BRIEF ▸
Reproduce the stretch of the notebook code below from "badwordlist_data_path = 'BadWordListUpdated.csv'" through "try_df.dropna(inplace=True)", word for word.

EXTRACT PROVIDED ▸

---*---

In [10]:
import pandas as pd
import numpy as np
from tensorflow.keras.preprocessing.text import Tokenizer
from tensorflow.keras.preprocessing.sequence import pad_sequences
from tensorflow.keras.models import Sequential
from tensorflow.keras.layers import Embedding, LSTM, Dense, Dropout
from sklearn.model_selection import train_test_split
import re

In [73]:
# 1. Load the datasets
try_data_path = 'annotated_bad_words.csv'

badwordlist_data_path = 'BadWordListUpdated.csv'

In [74]:
try_df = pd.read_csv(try_data_path)
badwordlist_df = pd.read_csv(badwordlist_data_path)

In [75]:
try_df.dropna(inplace=True)

In [76]:
# 2. Extract bad words and sentences
badwords_devanagari = badwordlist_df['Devanagari'].dropna().tolist()
sentences = try_df['Filtered Sentences']

In [77]:
len(badwords_devanagari)

---*---

SUPPLIED MATERIAL ▸

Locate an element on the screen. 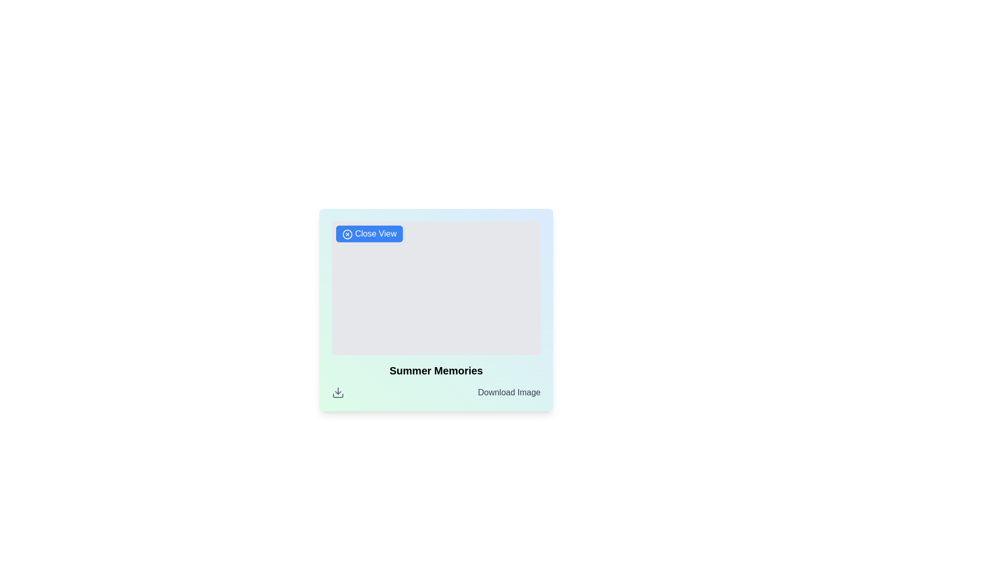 The image size is (1002, 564). the icon segment that represents the base of the download icon located at the lower left corner of the 'Summer Memories' card is located at coordinates (338, 396).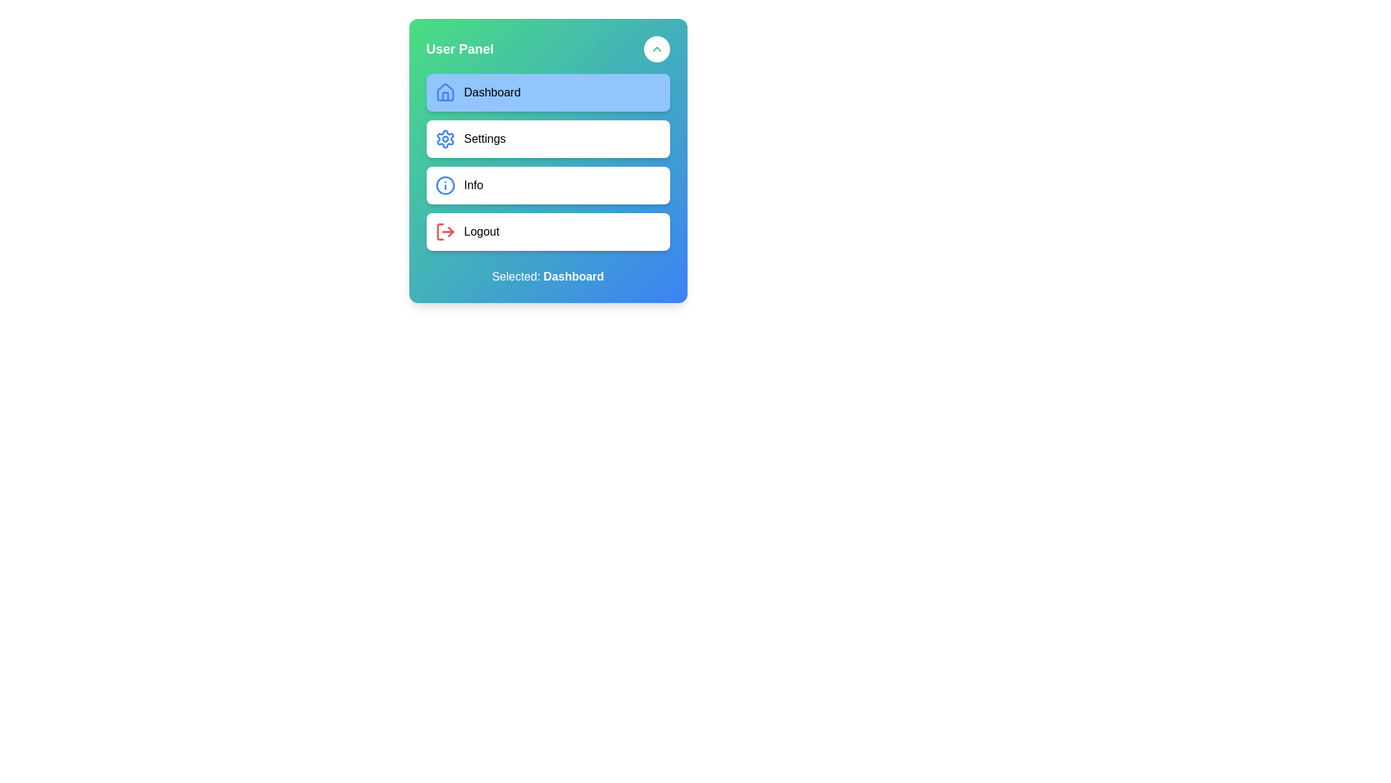 Image resolution: width=1391 pixels, height=783 pixels. What do you see at coordinates (547, 139) in the screenshot?
I see `the 'Settings' button, which is the second button in a vertical menu` at bounding box center [547, 139].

---*---

TASK RESULT ▸
badwordlist_data_path = 'BadWordListUpdated.csv'

In [74]:
try_df = pd.read_csv(try_data_path)
badwordlist_df = pd.read_csv(badwordlist_data_path)

In [75]:
try_df.dropna(inplace=True)